# Work required:
Please print each record exactly, omitting none of them.

# Data under study:
################
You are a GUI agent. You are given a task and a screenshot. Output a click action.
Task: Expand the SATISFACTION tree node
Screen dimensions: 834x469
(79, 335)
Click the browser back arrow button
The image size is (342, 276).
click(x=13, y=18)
################
# Solution:
You are a GUI agent. You are given a task and a screenshot. Output a click action.
Task: Expand the SATISFACTION tree node
Screen dimensions: 834x469
(79, 335)
Click the browser back arrow button
The image size is (342, 276).
click(x=13, y=18)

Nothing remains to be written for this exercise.